I feel very strongly about these dirty tricks that some food photographers use to get a "perfect" picture. I feel that using fake food to make a photograph look pretty is like creating an illusion of something that doesn’t really exist. Using fake food and these tricks seem like misrepresentation and cheating with the audience of the photograph.
Oh! But Its Just Like Real
How about this – say you buy a photograph of Eiffel Tower for your living room. You hang it in the room only to be told by one of your guest that it is not real Eiffel Tower, its from Paris – Las Vegas hotel. Would you feel cheated? Well it looks just like the real one, and there is no way to be sure of the difference between the real and fake, unless you are an expert on Eiffel Tower. I would bet most people would have a problem will getting a fake Eiffel Tower photograph in their living room, after buying it thinking it was real. Then why should you accept fake food photograph.

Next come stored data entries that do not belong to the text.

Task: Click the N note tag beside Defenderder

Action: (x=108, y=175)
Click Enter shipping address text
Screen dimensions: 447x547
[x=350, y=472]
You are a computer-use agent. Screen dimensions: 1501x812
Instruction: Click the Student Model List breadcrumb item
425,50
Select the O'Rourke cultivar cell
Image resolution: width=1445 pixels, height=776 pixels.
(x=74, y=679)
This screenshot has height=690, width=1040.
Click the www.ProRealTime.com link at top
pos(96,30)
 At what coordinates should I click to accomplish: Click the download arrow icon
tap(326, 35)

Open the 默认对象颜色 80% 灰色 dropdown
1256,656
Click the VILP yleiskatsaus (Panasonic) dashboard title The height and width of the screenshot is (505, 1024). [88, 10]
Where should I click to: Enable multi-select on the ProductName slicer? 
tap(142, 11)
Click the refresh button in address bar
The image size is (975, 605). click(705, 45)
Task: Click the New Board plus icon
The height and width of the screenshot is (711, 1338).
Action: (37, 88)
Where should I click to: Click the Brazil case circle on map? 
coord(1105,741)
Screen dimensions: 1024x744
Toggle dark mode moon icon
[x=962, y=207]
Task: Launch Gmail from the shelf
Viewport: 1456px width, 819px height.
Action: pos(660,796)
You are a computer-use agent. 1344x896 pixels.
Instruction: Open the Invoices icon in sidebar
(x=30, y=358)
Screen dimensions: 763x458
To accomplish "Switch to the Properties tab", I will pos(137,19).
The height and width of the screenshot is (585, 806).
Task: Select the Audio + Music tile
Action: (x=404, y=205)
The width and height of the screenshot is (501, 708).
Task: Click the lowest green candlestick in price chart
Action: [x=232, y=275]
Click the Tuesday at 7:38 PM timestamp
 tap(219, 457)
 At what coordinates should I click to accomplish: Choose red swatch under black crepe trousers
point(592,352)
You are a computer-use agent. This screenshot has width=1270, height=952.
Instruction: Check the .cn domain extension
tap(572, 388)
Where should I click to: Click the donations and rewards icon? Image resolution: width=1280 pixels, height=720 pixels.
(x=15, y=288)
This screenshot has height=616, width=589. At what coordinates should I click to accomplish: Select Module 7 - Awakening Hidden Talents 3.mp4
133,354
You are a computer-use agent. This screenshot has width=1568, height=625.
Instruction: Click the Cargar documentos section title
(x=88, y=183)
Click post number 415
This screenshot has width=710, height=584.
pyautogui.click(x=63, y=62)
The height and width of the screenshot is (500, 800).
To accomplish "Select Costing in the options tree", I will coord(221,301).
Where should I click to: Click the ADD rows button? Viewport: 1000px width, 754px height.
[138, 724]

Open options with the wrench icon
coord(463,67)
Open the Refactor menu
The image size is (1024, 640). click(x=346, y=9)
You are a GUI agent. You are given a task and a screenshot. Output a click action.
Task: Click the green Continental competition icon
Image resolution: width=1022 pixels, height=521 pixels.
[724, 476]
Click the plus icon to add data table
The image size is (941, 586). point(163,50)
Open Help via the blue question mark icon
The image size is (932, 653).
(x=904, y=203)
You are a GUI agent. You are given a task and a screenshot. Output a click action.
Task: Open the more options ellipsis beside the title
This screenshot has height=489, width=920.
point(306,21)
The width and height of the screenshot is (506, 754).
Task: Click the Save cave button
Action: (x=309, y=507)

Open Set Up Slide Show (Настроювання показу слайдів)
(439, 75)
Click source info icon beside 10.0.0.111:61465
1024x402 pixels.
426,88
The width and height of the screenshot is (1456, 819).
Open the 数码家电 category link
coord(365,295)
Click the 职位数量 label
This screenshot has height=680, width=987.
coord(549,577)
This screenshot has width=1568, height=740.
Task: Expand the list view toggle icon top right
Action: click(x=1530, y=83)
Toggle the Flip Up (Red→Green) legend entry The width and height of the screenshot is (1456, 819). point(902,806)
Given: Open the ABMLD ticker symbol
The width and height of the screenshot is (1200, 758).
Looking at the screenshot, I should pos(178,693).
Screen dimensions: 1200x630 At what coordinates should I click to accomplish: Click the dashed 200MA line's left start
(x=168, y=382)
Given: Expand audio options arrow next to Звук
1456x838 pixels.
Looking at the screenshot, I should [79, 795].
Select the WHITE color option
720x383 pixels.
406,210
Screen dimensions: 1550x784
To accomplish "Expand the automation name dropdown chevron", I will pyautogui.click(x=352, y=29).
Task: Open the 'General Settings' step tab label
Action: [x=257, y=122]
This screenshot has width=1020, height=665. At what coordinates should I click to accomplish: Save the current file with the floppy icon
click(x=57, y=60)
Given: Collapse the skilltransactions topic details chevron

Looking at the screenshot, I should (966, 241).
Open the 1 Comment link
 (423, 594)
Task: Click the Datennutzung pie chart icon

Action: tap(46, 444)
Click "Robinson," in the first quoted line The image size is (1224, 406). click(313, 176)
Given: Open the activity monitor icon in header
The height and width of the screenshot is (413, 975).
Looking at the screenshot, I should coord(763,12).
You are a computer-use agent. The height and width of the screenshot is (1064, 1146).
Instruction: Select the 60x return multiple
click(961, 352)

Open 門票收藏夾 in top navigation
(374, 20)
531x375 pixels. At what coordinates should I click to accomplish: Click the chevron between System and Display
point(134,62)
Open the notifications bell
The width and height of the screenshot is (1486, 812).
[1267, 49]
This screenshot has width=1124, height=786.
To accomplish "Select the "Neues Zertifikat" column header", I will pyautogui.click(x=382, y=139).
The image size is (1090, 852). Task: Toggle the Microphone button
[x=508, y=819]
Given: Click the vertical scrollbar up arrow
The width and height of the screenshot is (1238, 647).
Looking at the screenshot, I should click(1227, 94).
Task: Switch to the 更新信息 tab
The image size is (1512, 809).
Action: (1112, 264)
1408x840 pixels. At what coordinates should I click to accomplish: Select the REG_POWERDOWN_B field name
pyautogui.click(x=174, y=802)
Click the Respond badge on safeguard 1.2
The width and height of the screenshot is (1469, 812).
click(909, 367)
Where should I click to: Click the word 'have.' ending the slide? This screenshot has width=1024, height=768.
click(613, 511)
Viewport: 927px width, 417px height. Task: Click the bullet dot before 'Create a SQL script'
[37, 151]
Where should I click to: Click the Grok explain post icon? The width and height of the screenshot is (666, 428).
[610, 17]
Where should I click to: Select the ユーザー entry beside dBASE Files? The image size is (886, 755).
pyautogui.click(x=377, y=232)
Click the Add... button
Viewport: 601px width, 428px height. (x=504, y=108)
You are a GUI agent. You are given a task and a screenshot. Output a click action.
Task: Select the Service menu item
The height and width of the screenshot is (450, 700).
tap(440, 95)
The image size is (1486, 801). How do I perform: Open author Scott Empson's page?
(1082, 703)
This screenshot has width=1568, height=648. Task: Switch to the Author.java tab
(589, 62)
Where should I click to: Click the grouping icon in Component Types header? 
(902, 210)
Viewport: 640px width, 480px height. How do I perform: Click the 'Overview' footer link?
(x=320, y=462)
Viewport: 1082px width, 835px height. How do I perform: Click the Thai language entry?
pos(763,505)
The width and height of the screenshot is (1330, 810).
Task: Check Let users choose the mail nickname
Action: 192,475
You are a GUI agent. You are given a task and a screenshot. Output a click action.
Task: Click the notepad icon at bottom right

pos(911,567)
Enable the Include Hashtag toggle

Now some may argue that this is no misrepresentation, its just a replacement and real food can be used just like the fake one. We may even hear them say that, this is not cheating and that all this does is give a small advantage, like more time to photograph that fake ice cream which otherwise would melt quicker. Sure, use a mashed potato for ice cream but then don’t call it ice cream, call it just that – two scoops of mashed potato.
Some may even point out that fake food is more convenient to shoot. Sure, but so is the fake Eiffel Tower for those living in United States.
Food Photography Principle
I use a simple principle while photographing food – "If you can’t eat it, don’t use it." After you are done with the photo shoot, if you (or someone) won’t be able to eat that food or an ingredient in that picture, don’t use it. Here, it is not about using or not using edibles in food photograph. This is about what you put or use in the food and its recipe. In case of ice cream, even though photographers use mashed potato, which is edible, would you eat mashed potato as an ice cream (Never heard of ice cream that looks, smells and tastes like mashed potato, have you?) The idea here is that while shooting a dish, use only ingredients and styling that would naturally go with that dish.
This is the principle I strongly believe in and will stand by it. If in future, if you see me violating this principle, do call out and shout out so that I can get back on track.
Are you okay with using these tricks to make your food look pretty? What are your thoughts?